* WHAT YOU NEED TO DO
Copy the listing word for word, from the line containing "You are a GUI" through the line containing "tap(41, 225)". Leave out the pictures.

* SOURCE DATA
☆ ☆ ☆ ☆ ☆
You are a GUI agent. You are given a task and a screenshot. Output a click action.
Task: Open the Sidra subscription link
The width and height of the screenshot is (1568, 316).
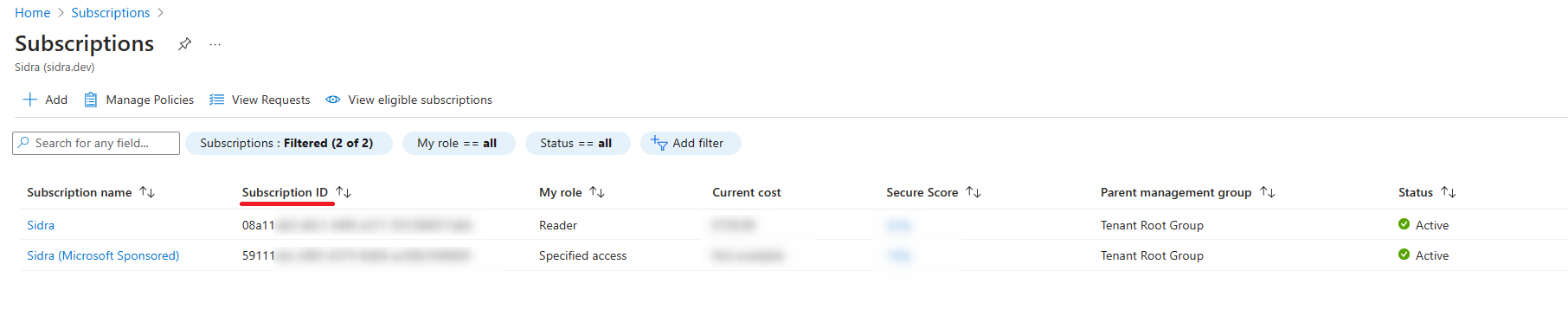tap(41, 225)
☆ ☆ ☆ ☆ ☆
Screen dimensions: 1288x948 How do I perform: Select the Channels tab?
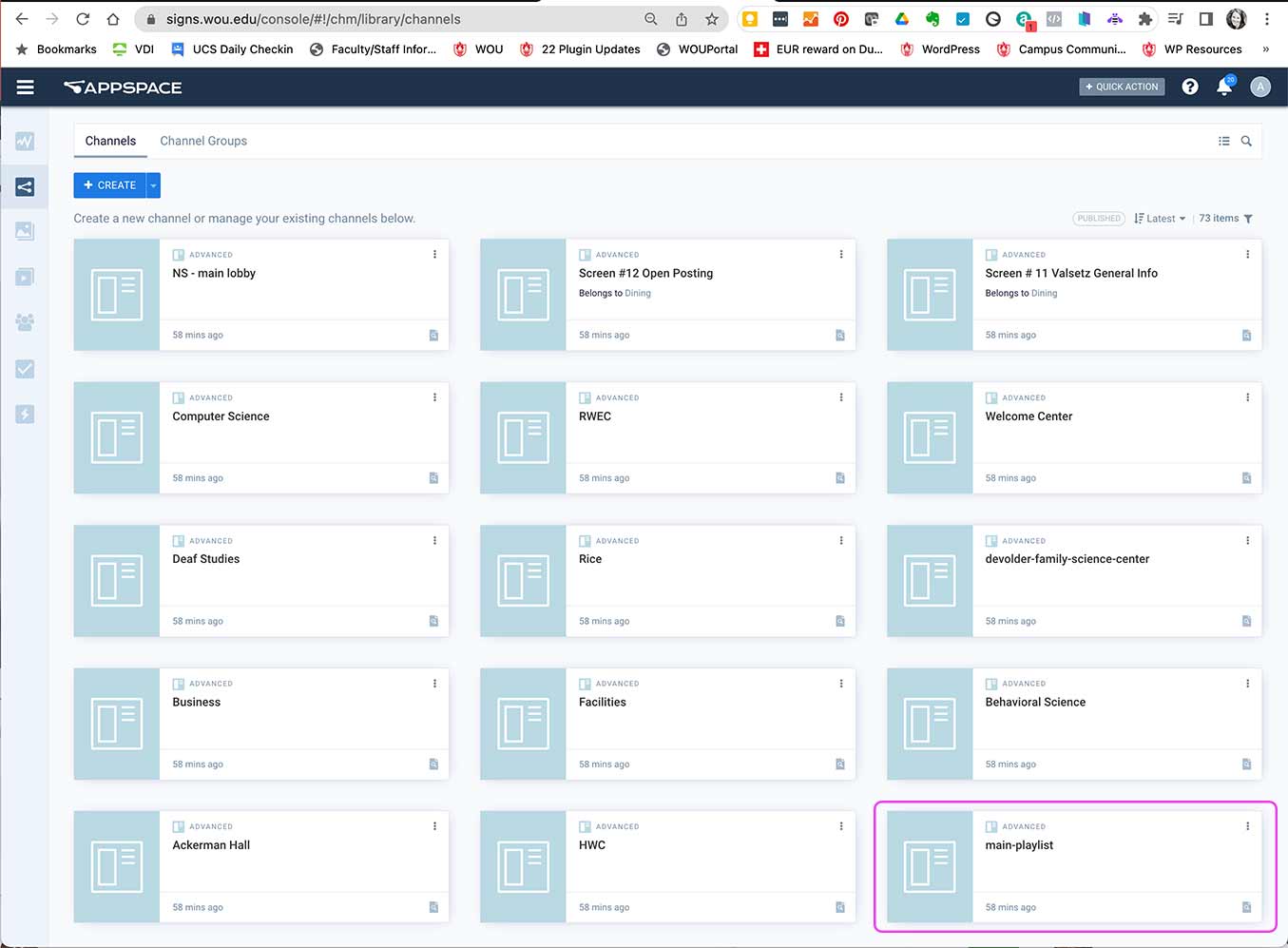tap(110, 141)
☆ ☆ ☆ ☆ ☆
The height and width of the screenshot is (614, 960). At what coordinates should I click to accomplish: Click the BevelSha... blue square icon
☆ ☆ ☆ ☆ ☆
* RIGHT ANSWER
You are a GUI agent. You are given a task and a screenshot. Output a click action.
Task: Open the Sidra subscription link
The width and height of the screenshot is (1568, 316).
tap(41, 225)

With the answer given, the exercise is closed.